O sistema nervoso central é o responsável pelo estímulo elétrico a cada célula.
Milhões de raízes nervosas dividem-se em milhões de recetores que comunicam com cada célula. Quando este estímulo chega à membrana dá-se o potencial de ação. O potencial de ação permite o transporte rápido de informações entre e dentro dos tecidos.
Eles podem ser gerados por muitos tipos de células, mas são utilizados mais intensamente pelo sistema nervoso, para comunicação entre neurónios e para transmitir informação dos neurónios para outro tecido do organismo, como os músculos.
Neste potencial de ação são utilizados iões como o sódio e o potássio, mas também o ião de cálcio. É utilizado nesta reação muito ATP, daí a necessidade de glicose. Nesse caso cabe à molécula de miosina o papel de “quebrar” (hidrolisar) o ATP, libertando a energia necessária para a ocorrência da contração muscular.
Na realidade o que acontece num treino com electroestimulação muscular é um aumento exagerado destas reações ao nível da membrana e isso implica muito ATP disponível e muitos iões também.
Como se processa o treino com eletroestimulação?
É oferecida uma bebida rica em vitaminas e minerais antes do início do treino.
Vestem-se uns calções com 16 elétrodos e um colete com 12 elétrodos e são colocados ainda outros dois elétrodos nos braços. Está então tudo pronto para o início do treino!

++++++

TAREFA 1 - Transcreve, sem alterar nada, o trecho do texto extraído que vai de "Eles podem ser" até "treino com eletroestimulação?".
TAREFA 2 - Quais são os iões que, segundo o texto extraído, são utilizados no potencial de ação?
Os registos não têm aqui qualquer papel.

++++++

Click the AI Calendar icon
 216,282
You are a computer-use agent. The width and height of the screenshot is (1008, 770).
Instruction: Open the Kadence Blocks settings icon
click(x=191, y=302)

++++++

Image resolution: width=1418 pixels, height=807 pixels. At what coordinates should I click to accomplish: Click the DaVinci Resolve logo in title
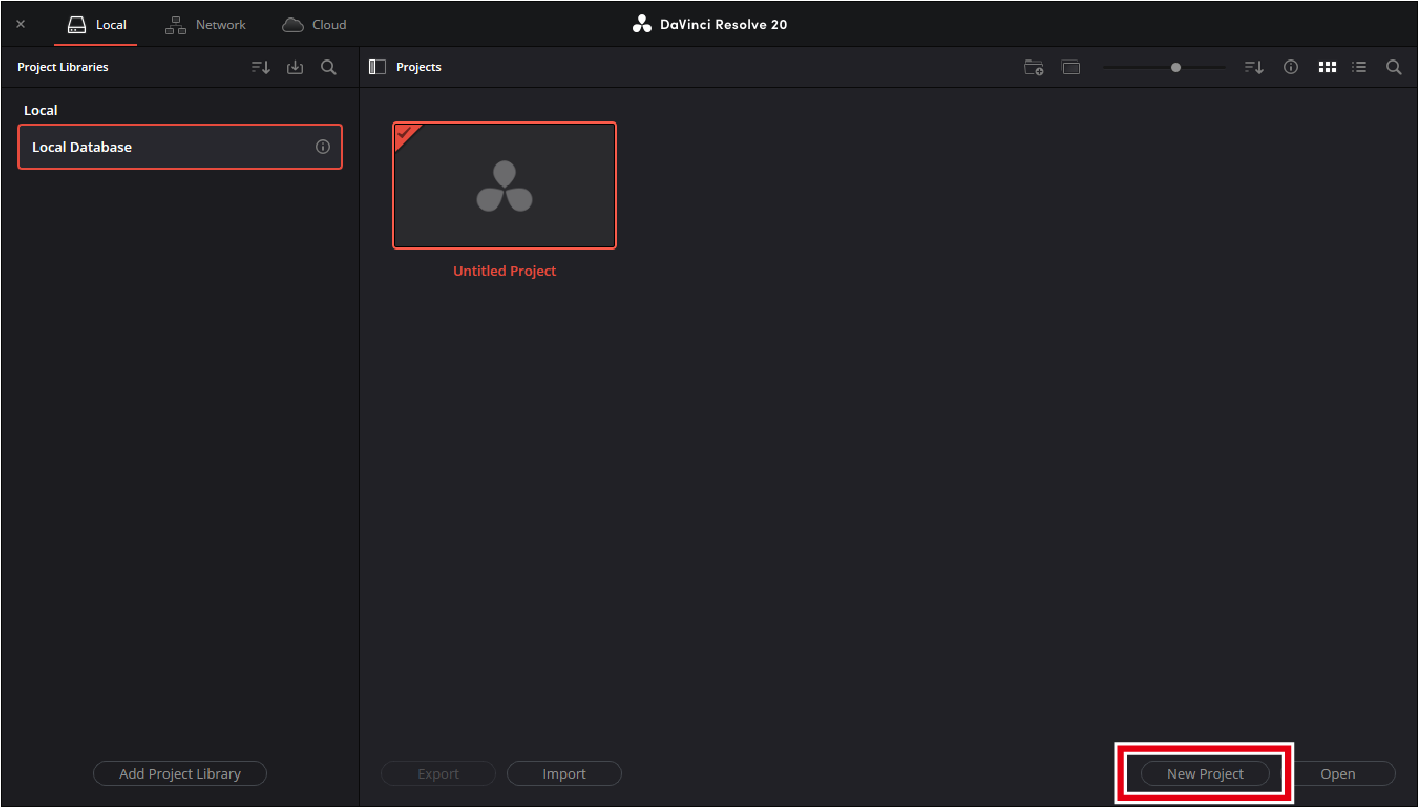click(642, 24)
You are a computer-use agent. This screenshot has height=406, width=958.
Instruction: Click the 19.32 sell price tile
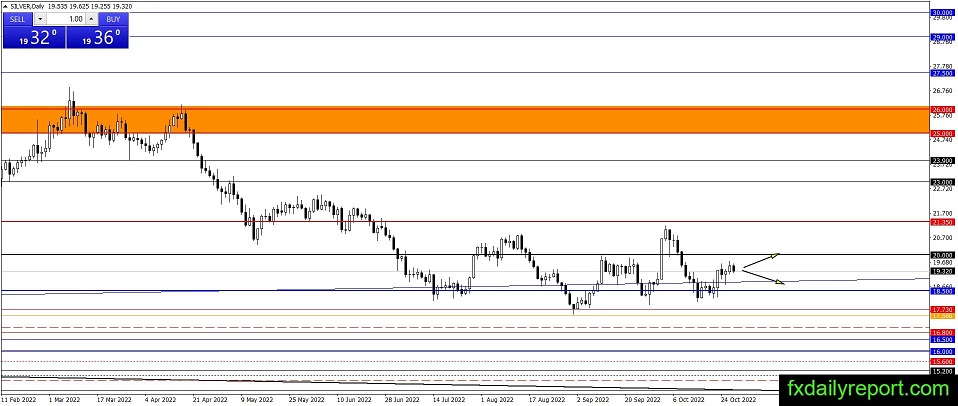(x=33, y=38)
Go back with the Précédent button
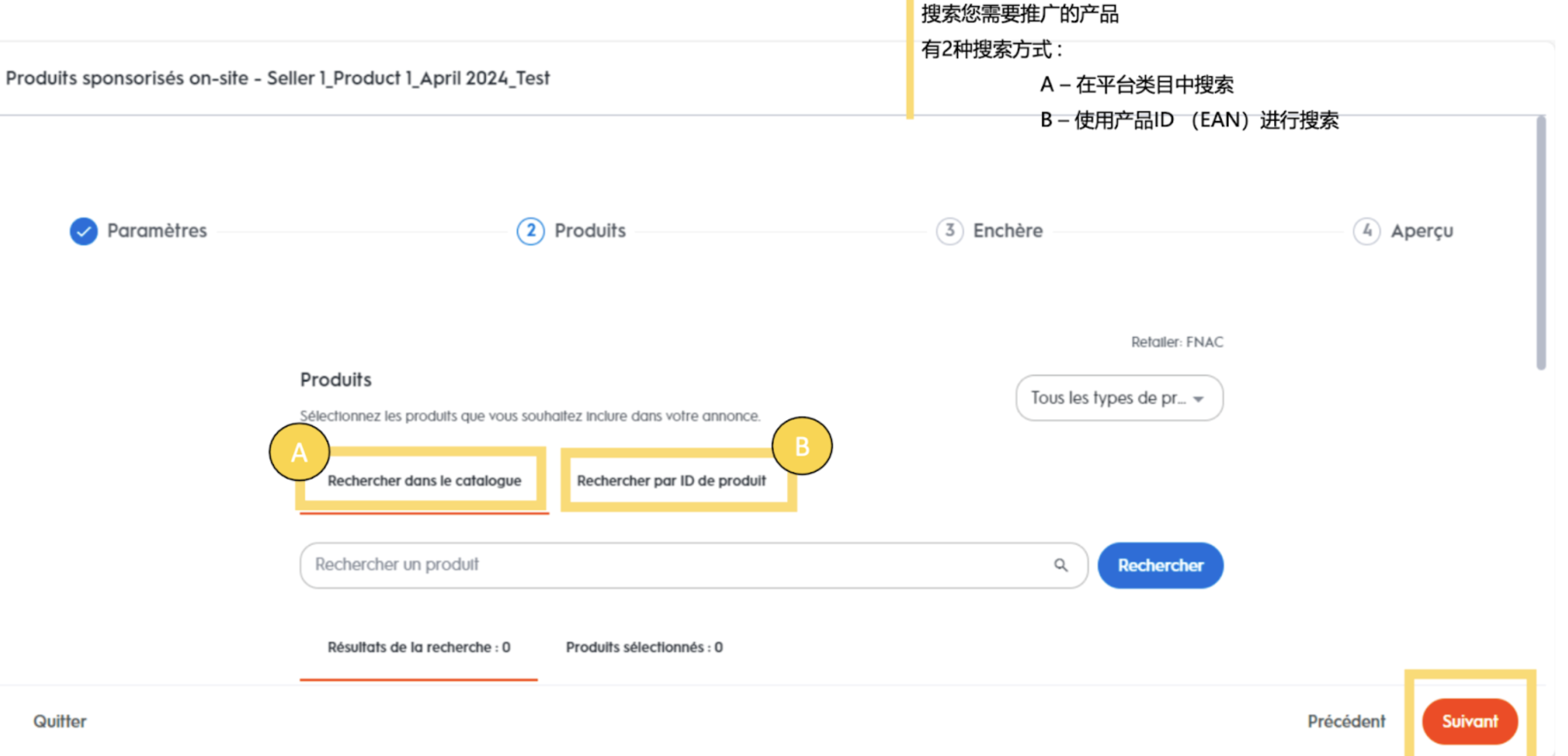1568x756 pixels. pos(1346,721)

++++++

RESPOSTA 1 -
Eles podem ser gerados por muitos tipos de células, mas são utilizados mais intensamente pelo sistema nervoso, para comunicação entre neurónios e para transmitir informação dos neurónios para outro tecido do organismo, como os músculos.
Neste potencial de ação são utilizados iões como o sódio e o potássio, mas também o ião de cálcio. É utilizado nesta reação muito ATP, daí a necessidade de glicose. Nesse caso cabe à molécula de miosina o papel de “quebrar” (hidrolisar) o ATP, libertando a energia necessária para a ocorrência da contração muscular.
Na realidade o que acontece num treino com electroestimulação muscular é um aumento exagerado destas reações ao nível da membrana e isso implica muito ATP disponível e muitos iões também.
Como se processa o treino com eletroestimulação?

RESPOSTA 2 - Sódio, potássio e cálcio.